Department of Chemistry, School of Science, Tokyo Institute of Technology, 2-12-1 4259 Ookayama, Meguro-ku, Tokyo 152-8550, Japan.
School of Life Science and Technology, Tokyo Institute of Technology, 4259 Nagatsuta-cho, Midori-ku, Yokohama, Kanagawa 226-8503, Japan.
J Phys Chem A. 2024 Aug 1;128(30):6208-6215. doi: 10.1021/acs.jpca.4c03178. Epub 2024 Jul 23.
The electronic and vibrational cryogenic ion spectroscopy of protonated tryptophan (TrpH) and dopamine (DAH) complexed with methanol has been recorded. These two biological chromophores exhibit ultrafast photochemistry due to excited-state proton transfer (ESPT). We have established the relationship between the structure of the complexes and their photodynamics and compared them with recent results obtained in hydrated complexes. For TrpH, there is no substantial change between methanol and water complexes; ESPT is hindered by a single solvent molecule. In the DAH(MeOH) complex, the most stable conformer adopts a structure that prevents the direct interaction of the ammonium group of the side chain with the catechol ring, thus blocking the ESPT reaction. Such a ring structure is indeed a very minor populated conformer in the single-hydrated complex. The change in conformal stability between water and methanol clusters is due to a weak CH-π attractive interaction of the methyl group of methanol with the catechol.

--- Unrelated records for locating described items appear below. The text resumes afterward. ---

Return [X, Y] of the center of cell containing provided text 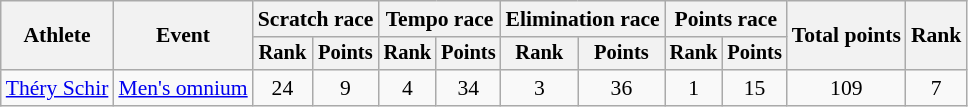
Athlete [58, 36]
Men's omnium [182, 88]
4 [408, 88]
3 [540, 88]
1 [694, 88]
36 [622, 88]
9 [345, 88]
Elimination race [583, 19]
15 [754, 88]
7 [936, 88]
Points race [726, 19]
Scratch race [316, 19]
Event [182, 36]
24 [282, 88]
Tempo race [440, 19]
34 [468, 88]
Total points [846, 36]
Théry Schir [58, 88]
109 [846, 88]
Return the (x, y) coordinate for the center point of the cell that contains the specified text.  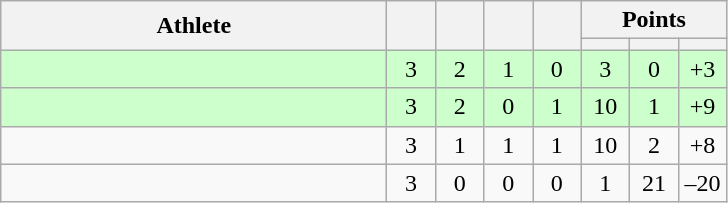
+8 (702, 145)
–20 (702, 183)
Athlete (194, 26)
+9 (702, 107)
21 (654, 183)
+3 (702, 69)
Points (654, 20)
For the text-containing cell, return its midpoint in (x, y) coordinate format. 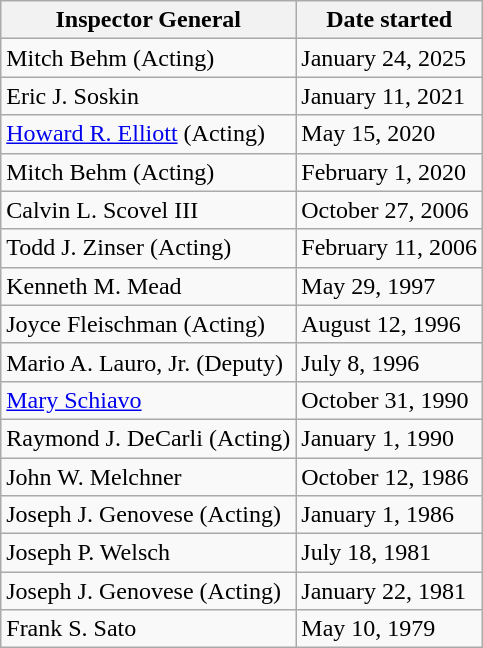
Joseph P. Welsch (148, 553)
January 22, 1981 (390, 591)
Calvin L. Scovel III (148, 210)
January 1, 1986 (390, 515)
Kenneth M. Mead (148, 286)
May 10, 1979 (390, 629)
Inspector General (148, 20)
Howard R. Elliott (Acting) (148, 134)
February 1, 2020 (390, 172)
Todd J. Zinser (Acting) (148, 248)
October 12, 1986 (390, 477)
January 11, 2021 (390, 96)
Date started (390, 20)
Joyce Fleischman (Acting) (148, 324)
May 15, 2020 (390, 134)
Raymond J. DeCarli (Acting) (148, 438)
January 1, 1990 (390, 438)
John W. Melchner (148, 477)
Mario A. Lauro, Jr. (Deputy) (148, 362)
July 18, 1981 (390, 553)
February 11, 2006 (390, 248)
Mary Schiavo (148, 400)
May 29, 1997 (390, 286)
August 12, 1996 (390, 324)
October 31, 1990 (390, 400)
October 27, 2006 (390, 210)
January 24, 2025 (390, 58)
Eric J. Soskin (148, 96)
Frank S. Sato (148, 629)
July 8, 1996 (390, 362)
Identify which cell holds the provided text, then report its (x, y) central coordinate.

已记录下与甲醇配位的质子化色氨酸(TrpH)和多巴胺(DAH)的电子和振动低温离子光谱。由于激发态质子转移(ESPT),这两种生物生色团表现出超快光化学。我们已经确定了复合物的结构与其光动力之间的关系,并将其与最近在水合复合物中获得的结果进行了比较。对于 TrpH,甲醇和水复合物之间没有实质性变化;ESPT 受到单个溶剂分子的阻碍。在 DAH(MeOH)复合物中,最稳定的构象采用一种结构,阻止侧链铵基团与儿茶酚环的直接相互作用,从而阻止 ESPT 反应。这种环结构实际上是单水合复合物中非常少有的构象。水和甲醇簇之间构象稳定性的变化是由于甲醇的甲基与儿茶酚之间的弱 CH-π 吸引相互作用。